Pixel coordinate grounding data
◆ ◆ ◆ ◆ ◆
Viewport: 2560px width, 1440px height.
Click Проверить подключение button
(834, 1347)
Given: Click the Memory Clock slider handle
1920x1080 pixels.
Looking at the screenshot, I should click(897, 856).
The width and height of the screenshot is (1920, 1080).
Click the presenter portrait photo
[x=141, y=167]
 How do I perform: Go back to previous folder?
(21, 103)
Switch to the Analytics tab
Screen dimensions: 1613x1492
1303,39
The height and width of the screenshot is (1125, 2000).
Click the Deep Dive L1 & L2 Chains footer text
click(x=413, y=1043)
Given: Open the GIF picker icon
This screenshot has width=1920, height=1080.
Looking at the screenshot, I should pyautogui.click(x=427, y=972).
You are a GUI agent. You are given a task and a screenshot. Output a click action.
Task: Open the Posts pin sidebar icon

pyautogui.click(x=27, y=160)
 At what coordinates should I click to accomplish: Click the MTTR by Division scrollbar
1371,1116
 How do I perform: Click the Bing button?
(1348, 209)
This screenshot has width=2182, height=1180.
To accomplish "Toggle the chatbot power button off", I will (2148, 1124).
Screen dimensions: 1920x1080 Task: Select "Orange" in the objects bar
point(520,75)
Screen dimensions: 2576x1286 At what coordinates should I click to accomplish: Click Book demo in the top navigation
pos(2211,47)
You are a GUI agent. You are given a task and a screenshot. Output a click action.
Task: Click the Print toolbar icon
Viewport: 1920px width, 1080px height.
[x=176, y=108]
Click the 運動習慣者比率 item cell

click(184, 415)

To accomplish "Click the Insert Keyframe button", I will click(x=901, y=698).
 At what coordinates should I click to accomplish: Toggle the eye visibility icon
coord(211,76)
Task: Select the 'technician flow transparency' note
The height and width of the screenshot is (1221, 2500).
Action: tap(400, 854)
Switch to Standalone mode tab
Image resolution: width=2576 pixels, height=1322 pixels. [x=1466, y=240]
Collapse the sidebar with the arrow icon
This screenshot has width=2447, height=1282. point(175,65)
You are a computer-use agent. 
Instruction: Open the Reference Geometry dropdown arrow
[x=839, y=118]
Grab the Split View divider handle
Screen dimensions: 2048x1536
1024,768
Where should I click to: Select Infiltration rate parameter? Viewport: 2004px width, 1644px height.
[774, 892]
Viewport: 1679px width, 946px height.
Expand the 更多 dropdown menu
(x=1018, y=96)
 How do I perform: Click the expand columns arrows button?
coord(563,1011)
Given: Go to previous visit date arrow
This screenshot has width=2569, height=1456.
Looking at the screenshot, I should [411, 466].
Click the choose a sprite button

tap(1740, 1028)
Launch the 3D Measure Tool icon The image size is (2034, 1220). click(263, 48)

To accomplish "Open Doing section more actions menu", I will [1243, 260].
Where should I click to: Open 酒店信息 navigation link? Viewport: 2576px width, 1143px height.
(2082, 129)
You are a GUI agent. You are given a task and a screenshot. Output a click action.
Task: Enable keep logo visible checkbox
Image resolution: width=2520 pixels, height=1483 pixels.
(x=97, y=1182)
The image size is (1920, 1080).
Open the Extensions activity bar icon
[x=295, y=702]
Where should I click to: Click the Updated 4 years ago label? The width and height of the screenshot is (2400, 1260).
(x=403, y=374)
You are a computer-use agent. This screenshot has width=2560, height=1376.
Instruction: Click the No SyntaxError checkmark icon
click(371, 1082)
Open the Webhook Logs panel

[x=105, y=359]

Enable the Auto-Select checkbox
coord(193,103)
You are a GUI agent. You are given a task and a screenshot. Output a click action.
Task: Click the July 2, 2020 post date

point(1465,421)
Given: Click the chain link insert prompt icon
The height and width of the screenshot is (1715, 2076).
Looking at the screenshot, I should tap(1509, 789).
◆ ◆ ◆ ◆ ◆
Reproduce the entries above in full, so that each one reads exactly as before.

### Reply to the task:
Viewport: 2560px width, 1440px height.
Click Проверить подключение button
(834, 1347)
Given: Click the Memory Clock slider handle
1920x1080 pixels.
Looking at the screenshot, I should click(897, 856).
The width and height of the screenshot is (1920, 1080).
Click the presenter portrait photo
[x=141, y=167]
 How do I perform: Go back to previous folder?
(21, 103)
Switch to the Analytics tab
Screen dimensions: 1613x1492
1303,39
The height and width of the screenshot is (1125, 2000).
Click the Deep Dive L1 & L2 Chains footer text
click(x=413, y=1043)
Given: Open the GIF picker icon
This screenshot has width=1920, height=1080.
Looking at the screenshot, I should pyautogui.click(x=427, y=972).
You are a GUI agent. You are given a task and a screenshot. Output a click action.
Task: Open the Posts pin sidebar icon

pyautogui.click(x=27, y=160)
 At what coordinates should I click to accomplish: Click the MTTR by Division scrollbar
1371,1116
 How do I perform: Click the Bing button?
(1348, 209)
This screenshot has width=2182, height=1180.
To accomplish "Toggle the chatbot power button off", I will (2148, 1124).
Screen dimensions: 1920x1080 Task: Select "Orange" in the objects bar
point(520,75)
Screen dimensions: 2576x1286 At what coordinates should I click to accomplish: Click Book demo in the top navigation
pos(2211,47)
You are a GUI agent. You are given a task and a screenshot. Output a click action.
Task: Click the Print toolbar icon
Viewport: 1920px width, 1080px height.
[x=176, y=108]
Click the 運動習慣者比率 item cell

click(184, 415)

To accomplish "Click the Insert Keyframe button", I will click(x=901, y=698).
 At what coordinates should I click to accomplish: Toggle the eye visibility icon
coord(211,76)
Task: Select the 'technician flow transparency' note
The height and width of the screenshot is (1221, 2500).
Action: tap(400, 854)
Switch to Standalone mode tab
Image resolution: width=2576 pixels, height=1322 pixels. [x=1466, y=240]
Collapse the sidebar with the arrow icon
This screenshot has width=2447, height=1282. point(175,65)
You are a computer-use agent. 
Instruction: Open the Reference Geometry dropdown arrow
[x=839, y=118]
Grab the Split View divider handle
Screen dimensions: 2048x1536
1024,768
Where should I click to: Select Infiltration rate parameter? Viewport: 2004px width, 1644px height.
[774, 892]
Viewport: 1679px width, 946px height.
Expand the 更多 dropdown menu
(x=1018, y=96)
 How do I perform: Click the expand columns arrows button?
coord(563,1011)
Given: Go to previous visit date arrow
This screenshot has width=2569, height=1456.
Looking at the screenshot, I should [411, 466].
Click the choose a sprite button

tap(1740, 1028)
Launch the 3D Measure Tool icon The image size is (2034, 1220). click(263, 48)

To accomplish "Open Doing section more actions menu", I will [1243, 260].
Where should I click to: Open 酒店信息 navigation link? Viewport: 2576px width, 1143px height.
(2082, 129)
You are a GUI agent. You are given a task and a screenshot. Output a click action.
Task: Enable keep logo visible checkbox
Image resolution: width=2520 pixels, height=1483 pixels.
(x=97, y=1182)
The image size is (1920, 1080).
Open the Extensions activity bar icon
[x=295, y=702]
Where should I click to: Click the Updated 4 years ago label? The width and height of the screenshot is (2400, 1260).
(x=403, y=374)
You are a computer-use agent. This screenshot has width=2560, height=1376.
Instruction: Click the No SyntaxError checkmark icon
click(371, 1082)
Open the Webhook Logs panel

[x=105, y=359]

Enable the Auto-Select checkbox
coord(193,103)
You are a GUI agent. You are given a task and a screenshot. Output a click action.
Task: Click the July 2, 2020 post date

point(1465,421)
Given: Click the chain link insert prompt icon
The height and width of the screenshot is (1715, 2076).
Looking at the screenshot, I should tap(1509, 789).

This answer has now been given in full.